Please return each record exactly, leaving nothing out.
%%
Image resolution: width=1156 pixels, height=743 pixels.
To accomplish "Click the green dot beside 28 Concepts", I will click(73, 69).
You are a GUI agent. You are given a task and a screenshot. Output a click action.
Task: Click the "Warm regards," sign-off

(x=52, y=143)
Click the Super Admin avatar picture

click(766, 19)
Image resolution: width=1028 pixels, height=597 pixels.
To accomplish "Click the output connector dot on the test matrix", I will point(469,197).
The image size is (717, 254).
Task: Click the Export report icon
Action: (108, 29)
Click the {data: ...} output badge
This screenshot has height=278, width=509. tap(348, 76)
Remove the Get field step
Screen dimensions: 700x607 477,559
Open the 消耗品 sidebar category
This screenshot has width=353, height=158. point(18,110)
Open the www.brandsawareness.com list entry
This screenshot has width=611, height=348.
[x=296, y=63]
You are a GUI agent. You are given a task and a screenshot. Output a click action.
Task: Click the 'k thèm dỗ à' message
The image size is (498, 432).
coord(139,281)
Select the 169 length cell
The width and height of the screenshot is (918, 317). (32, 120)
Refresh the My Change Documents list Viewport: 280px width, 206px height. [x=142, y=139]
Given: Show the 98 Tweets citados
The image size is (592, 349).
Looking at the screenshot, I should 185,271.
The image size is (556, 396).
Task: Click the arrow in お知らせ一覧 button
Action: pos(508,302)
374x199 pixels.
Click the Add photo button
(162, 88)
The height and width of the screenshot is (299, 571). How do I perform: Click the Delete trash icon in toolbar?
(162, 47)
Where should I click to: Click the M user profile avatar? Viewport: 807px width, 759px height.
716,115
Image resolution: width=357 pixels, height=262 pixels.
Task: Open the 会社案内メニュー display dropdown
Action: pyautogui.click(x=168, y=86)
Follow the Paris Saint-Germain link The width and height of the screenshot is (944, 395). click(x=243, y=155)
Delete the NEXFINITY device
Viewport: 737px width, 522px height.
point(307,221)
%%
◆ **Exercise response**:
Image resolution: width=1156 pixels, height=743 pixels.
To accomplish "Click the green dot beside 28 Concepts", I will click(73, 69).
You are a GUI agent. You are given a task and a screenshot. Output a click action.
Task: Click the "Warm regards," sign-off

(x=52, y=143)
Click the Super Admin avatar picture

click(766, 19)
Image resolution: width=1028 pixels, height=597 pixels.
To accomplish "Click the output connector dot on the test matrix", I will point(469,197).
The image size is (717, 254).
Task: Click the Export report icon
Action: (108, 29)
Click the {data: ...} output badge
This screenshot has height=278, width=509. tap(348, 76)
Remove the Get field step
Screen dimensions: 700x607 477,559
Open the 消耗品 sidebar category
This screenshot has width=353, height=158. point(18,110)
Open the www.brandsawareness.com list entry
This screenshot has width=611, height=348.
[x=296, y=63]
You are a GUI agent. You are given a task and a screenshot. Output a click action.
Task: Click the 'k thèm dỗ à' message
The image size is (498, 432).
coord(139,281)
Select the 169 length cell
The width and height of the screenshot is (918, 317). (32, 120)
Refresh the My Change Documents list Viewport: 280px width, 206px height. [x=142, y=139]
Given: Show the 98 Tweets citados
The image size is (592, 349).
Looking at the screenshot, I should 185,271.
The image size is (556, 396).
Task: Click the arrow in お知らせ一覧 button
Action: pos(508,302)
374x199 pixels.
Click the Add photo button
(162, 88)
The height and width of the screenshot is (299, 571). How do I perform: Click the Delete trash icon in toolbar?
(162, 47)
Where should I click to: Click the M user profile avatar? Viewport: 807px width, 759px height.
716,115
Image resolution: width=357 pixels, height=262 pixels.
Task: Open the 会社案内メニュー display dropdown
Action: pyautogui.click(x=168, y=86)
Follow the Paris Saint-Germain link The width and height of the screenshot is (944, 395). click(x=243, y=155)
Delete the NEXFINITY device
Viewport: 737px width, 522px height.
point(307,221)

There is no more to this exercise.